The ACLU has joined the case as co-counsel in the suit previously filed by Chuck Chomet of Kelman, Loria, Will, Harvey & Thompson. The case had been filed in August, 2000 on Fourth Amendment and Fourteenth Amendment claims, including a pattern , practice and policy of discrimination.

“Racial profiling is especially insidious when it happens to children and it may stigmatize them for the rest of their lives,” said Kary Moss, ACLU of Michigan Executive Director. “When some people think about racial profiling, it’s usually about ‘driving while black’, but it can also affect children who aren’t even old enough to have a license to drive.”

Police logs and reports in Eastpointe, a suburb of Detroit formerly known as East Detroit, have identified over 100 incidents between 1995 and 1998 in which African American youths, ages 11-18, were detained. In several of the incidents, the young men were searched in addition to being stopped and questioned. Some of the victims’ bicycles were seized by the police and later sold at a police auction.

In response to reports of strong-armed robbery and larceny of bicycles, F.E. Deweese, then Eastpointe’s Chief of Police, sent a memo to the city manager in February, 1996 saying that he had instructed his officers “to investigate any black youth riding through our subdivision.”

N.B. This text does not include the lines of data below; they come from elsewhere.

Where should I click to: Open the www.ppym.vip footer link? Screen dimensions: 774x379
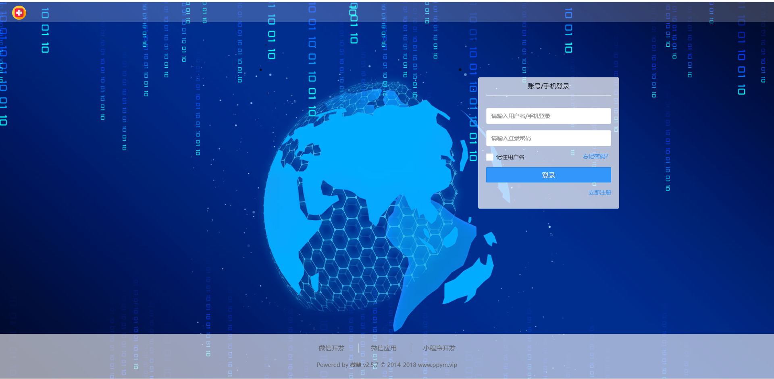coord(437,365)
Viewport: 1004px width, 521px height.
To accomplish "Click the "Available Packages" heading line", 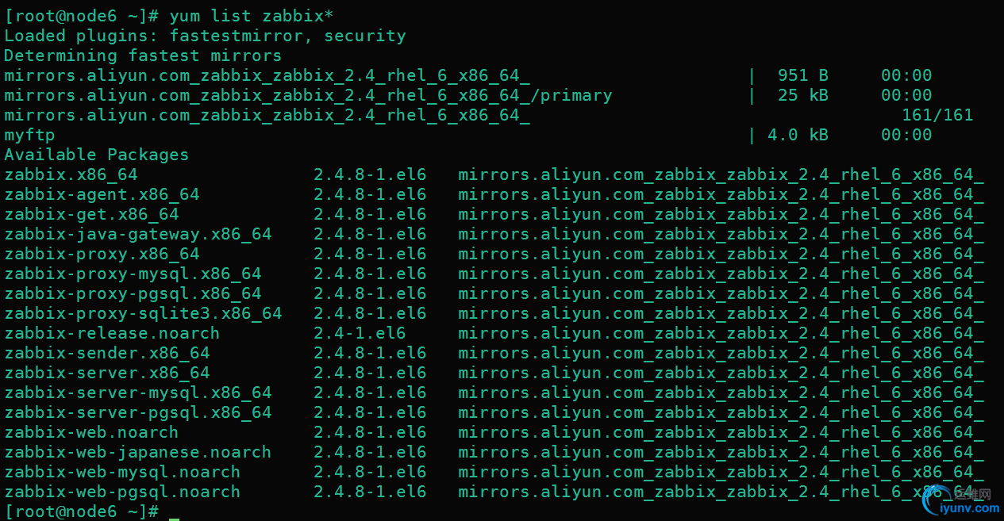I will [97, 155].
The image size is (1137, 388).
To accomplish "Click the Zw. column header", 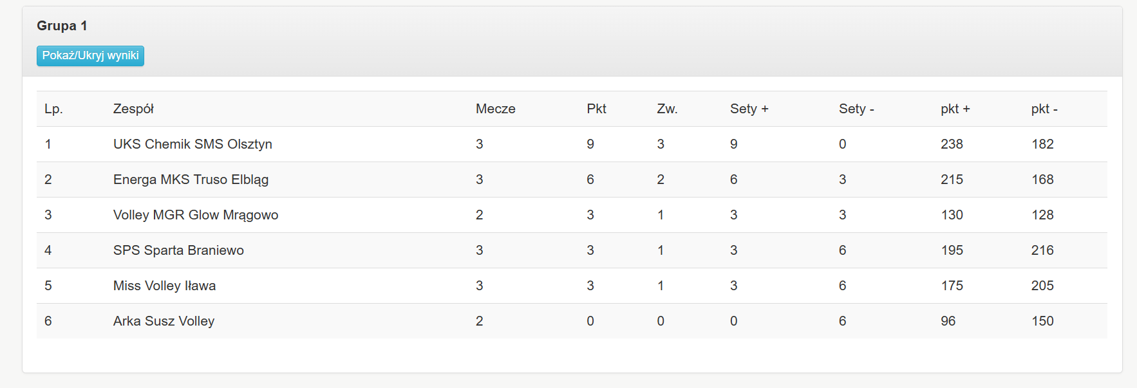I will (667, 109).
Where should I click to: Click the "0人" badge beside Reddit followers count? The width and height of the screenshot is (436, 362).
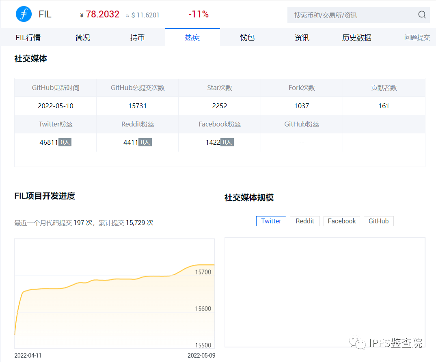[x=146, y=142]
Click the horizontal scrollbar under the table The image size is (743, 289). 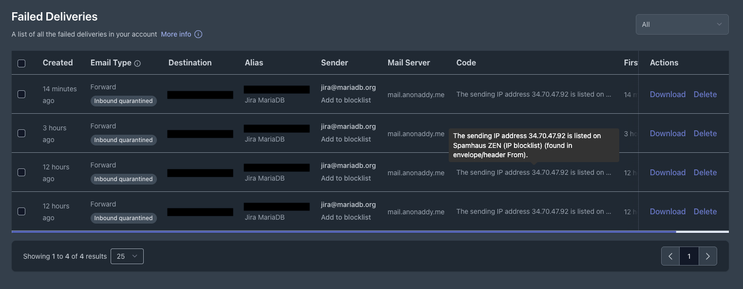click(343, 232)
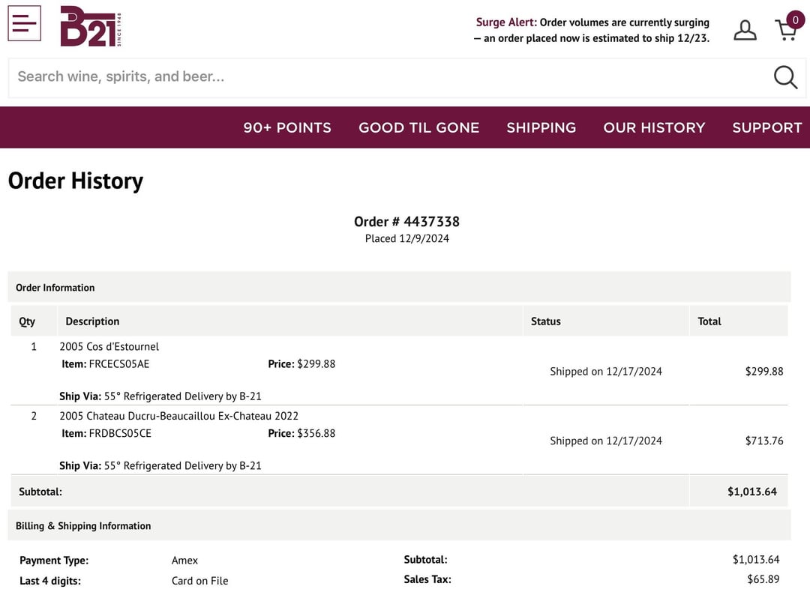Viewport: 810px width, 592px height.
Task: Click the Order # 4437338 heading
Action: click(x=407, y=222)
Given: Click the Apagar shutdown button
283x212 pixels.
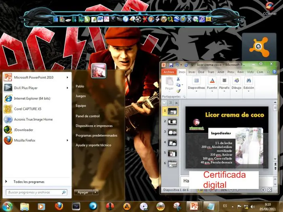Looking at the screenshot, I should coord(83,193).
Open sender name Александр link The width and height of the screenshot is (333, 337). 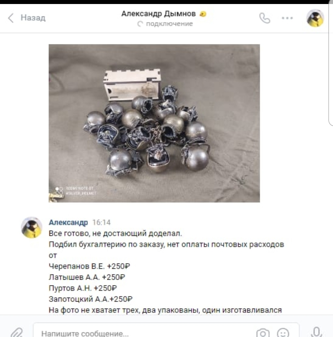coord(68,222)
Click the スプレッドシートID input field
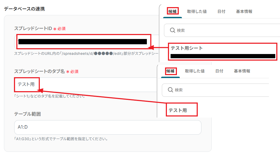This screenshot has height=156, width=280. (86, 42)
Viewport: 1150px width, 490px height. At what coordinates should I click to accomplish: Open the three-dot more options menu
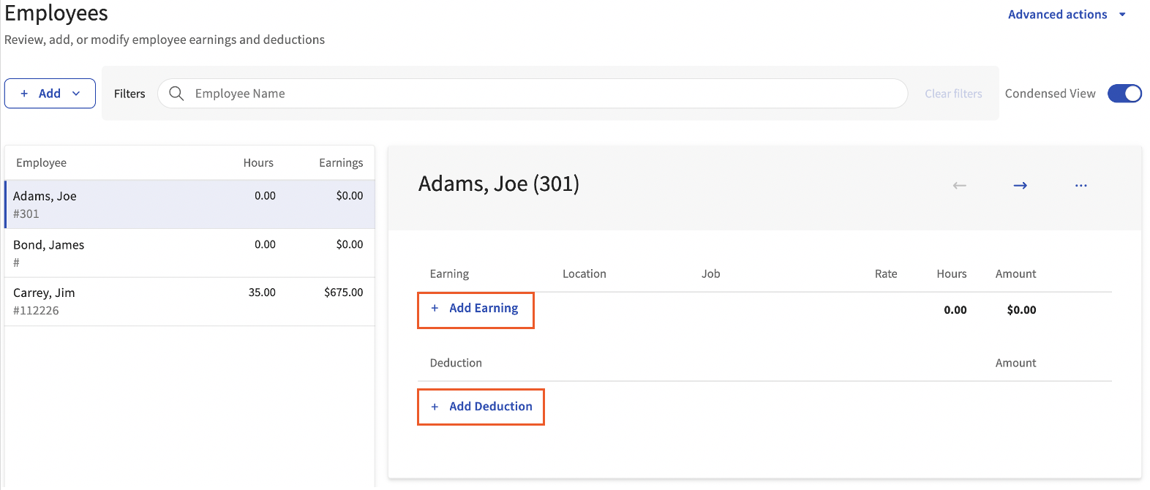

The ACLU recently began a Racial Justice Project and now has legal staff to handle cases such as this, the first racial profiling lawsuit that it has filed. Additionally, the project will work with judges, lawyers, law enforcement agencies and the community to address the problem of racial profiling.

Delphia Simpson, the ACLU of Michigan Racial Justice Fellow said, “The practice of racial profiling is not only illegal and offensive, but if serious steps are not taken to eliminate it, the necessary trust between the community and the police will be eroded.”